Task prompt |
Quote the lines of the records verbatim, starting at the line that contains "is (2576, 1232)." and ending after the line that contains "center [2447, 17].".

* BEGIN Records for this exercise *

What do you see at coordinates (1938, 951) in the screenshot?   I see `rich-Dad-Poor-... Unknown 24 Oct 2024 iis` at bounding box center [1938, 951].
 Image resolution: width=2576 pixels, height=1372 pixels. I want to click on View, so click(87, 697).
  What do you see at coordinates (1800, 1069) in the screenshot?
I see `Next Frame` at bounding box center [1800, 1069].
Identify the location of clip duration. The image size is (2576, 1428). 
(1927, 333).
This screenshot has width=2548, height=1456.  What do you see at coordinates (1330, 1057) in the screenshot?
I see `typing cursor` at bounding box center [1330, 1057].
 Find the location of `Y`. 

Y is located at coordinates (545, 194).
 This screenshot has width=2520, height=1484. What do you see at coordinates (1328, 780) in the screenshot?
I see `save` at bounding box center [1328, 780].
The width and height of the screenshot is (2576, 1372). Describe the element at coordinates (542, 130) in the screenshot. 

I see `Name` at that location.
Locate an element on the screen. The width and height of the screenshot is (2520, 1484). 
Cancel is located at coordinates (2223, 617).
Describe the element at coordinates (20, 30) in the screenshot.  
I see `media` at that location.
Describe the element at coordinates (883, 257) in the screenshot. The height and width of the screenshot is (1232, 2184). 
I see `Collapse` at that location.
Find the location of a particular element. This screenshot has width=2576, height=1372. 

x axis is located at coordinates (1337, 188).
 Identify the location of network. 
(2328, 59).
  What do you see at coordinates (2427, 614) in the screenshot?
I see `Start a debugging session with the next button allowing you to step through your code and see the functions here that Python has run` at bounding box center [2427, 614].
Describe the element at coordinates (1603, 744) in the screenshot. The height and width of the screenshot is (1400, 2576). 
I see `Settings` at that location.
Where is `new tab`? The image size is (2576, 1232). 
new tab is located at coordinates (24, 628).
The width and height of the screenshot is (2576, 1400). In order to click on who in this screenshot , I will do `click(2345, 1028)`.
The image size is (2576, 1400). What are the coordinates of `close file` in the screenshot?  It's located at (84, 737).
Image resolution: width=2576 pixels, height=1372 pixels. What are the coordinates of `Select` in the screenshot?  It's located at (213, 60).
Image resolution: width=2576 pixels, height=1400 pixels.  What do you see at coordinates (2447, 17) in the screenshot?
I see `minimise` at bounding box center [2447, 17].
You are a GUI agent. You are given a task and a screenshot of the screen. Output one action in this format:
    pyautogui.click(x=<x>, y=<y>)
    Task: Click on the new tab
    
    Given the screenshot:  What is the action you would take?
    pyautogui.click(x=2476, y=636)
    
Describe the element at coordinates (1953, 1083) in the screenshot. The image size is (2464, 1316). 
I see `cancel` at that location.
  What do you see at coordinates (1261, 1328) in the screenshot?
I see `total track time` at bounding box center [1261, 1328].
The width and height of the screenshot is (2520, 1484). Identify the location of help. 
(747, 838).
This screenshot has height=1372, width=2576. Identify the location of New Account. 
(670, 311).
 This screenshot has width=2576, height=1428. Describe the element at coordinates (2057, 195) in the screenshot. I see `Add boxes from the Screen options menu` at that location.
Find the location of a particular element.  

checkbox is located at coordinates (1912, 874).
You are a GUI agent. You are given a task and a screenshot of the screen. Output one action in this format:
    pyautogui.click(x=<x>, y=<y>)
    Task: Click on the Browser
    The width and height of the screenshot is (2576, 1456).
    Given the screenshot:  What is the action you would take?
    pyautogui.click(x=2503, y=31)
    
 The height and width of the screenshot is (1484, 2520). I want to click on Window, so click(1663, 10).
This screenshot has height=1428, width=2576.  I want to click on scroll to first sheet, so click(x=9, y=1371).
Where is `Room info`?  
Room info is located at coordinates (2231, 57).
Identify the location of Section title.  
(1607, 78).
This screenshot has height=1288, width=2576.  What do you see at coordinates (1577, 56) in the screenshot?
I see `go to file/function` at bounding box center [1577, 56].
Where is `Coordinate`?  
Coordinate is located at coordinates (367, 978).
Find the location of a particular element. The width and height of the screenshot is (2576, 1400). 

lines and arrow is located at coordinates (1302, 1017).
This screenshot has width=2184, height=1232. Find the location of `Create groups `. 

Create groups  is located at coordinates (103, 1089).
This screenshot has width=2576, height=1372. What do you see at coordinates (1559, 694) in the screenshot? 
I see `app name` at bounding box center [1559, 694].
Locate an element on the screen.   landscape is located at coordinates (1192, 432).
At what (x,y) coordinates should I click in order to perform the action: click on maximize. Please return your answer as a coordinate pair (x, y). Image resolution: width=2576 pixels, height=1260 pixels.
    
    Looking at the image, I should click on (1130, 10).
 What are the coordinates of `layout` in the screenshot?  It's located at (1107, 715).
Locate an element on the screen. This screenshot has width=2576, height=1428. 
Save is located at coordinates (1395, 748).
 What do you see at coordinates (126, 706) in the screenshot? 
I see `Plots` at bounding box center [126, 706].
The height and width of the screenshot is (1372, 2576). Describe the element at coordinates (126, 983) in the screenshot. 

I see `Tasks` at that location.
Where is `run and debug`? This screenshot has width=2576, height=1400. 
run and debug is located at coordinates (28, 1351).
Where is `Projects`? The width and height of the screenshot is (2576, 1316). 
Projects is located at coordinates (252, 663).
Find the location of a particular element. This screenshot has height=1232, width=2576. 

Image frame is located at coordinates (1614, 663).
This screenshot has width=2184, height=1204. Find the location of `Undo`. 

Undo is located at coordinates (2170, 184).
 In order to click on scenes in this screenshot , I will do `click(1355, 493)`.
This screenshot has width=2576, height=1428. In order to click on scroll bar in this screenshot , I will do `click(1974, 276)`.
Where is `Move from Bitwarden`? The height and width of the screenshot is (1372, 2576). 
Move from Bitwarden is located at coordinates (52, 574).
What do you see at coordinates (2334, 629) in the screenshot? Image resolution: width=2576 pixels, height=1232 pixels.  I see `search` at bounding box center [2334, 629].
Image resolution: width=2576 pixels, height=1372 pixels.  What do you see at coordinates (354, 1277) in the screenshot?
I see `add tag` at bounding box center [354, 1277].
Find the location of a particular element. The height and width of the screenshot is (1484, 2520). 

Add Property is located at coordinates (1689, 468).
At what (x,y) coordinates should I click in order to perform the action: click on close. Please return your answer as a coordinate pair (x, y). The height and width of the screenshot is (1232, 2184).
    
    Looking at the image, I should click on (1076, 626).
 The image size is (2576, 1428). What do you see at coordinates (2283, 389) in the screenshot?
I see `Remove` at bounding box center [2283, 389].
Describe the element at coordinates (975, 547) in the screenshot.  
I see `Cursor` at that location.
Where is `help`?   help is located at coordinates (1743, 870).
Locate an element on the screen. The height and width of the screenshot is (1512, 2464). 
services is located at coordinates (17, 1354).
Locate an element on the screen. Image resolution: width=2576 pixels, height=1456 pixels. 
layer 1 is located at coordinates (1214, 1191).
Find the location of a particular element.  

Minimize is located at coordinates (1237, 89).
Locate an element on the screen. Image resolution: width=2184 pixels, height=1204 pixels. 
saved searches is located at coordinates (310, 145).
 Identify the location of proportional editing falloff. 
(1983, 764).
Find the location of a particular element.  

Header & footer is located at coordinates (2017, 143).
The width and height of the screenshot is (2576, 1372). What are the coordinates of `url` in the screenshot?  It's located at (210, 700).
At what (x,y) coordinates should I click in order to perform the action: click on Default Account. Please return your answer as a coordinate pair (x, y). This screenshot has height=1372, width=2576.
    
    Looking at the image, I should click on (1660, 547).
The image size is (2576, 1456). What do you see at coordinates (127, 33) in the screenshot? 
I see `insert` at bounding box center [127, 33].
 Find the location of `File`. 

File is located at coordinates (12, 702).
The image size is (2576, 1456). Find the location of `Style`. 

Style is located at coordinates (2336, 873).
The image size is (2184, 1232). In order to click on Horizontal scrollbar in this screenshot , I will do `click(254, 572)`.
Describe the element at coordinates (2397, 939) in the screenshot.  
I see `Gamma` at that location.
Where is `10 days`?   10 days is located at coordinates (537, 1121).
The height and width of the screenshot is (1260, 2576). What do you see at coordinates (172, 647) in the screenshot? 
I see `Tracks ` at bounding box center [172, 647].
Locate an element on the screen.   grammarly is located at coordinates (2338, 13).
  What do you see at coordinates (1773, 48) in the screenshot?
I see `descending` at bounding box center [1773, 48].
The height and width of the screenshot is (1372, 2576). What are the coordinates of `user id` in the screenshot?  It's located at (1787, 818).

* END Records for this exercise *

Answer to the exercise |
Where is `new tab`? The image size is (2576, 1232). 
new tab is located at coordinates (24, 628).
The width and height of the screenshot is (2576, 1400). In order to click on who in this screenshot , I will do `click(2345, 1028)`.
The image size is (2576, 1400). What are the coordinates of `close file` in the screenshot?  It's located at (84, 737).
Image resolution: width=2576 pixels, height=1372 pixels. What are the coordinates of `Select` in the screenshot?  It's located at (213, 60).
Image resolution: width=2576 pixels, height=1400 pixels.  What do you see at coordinates (2447, 17) in the screenshot?
I see `minimise` at bounding box center [2447, 17].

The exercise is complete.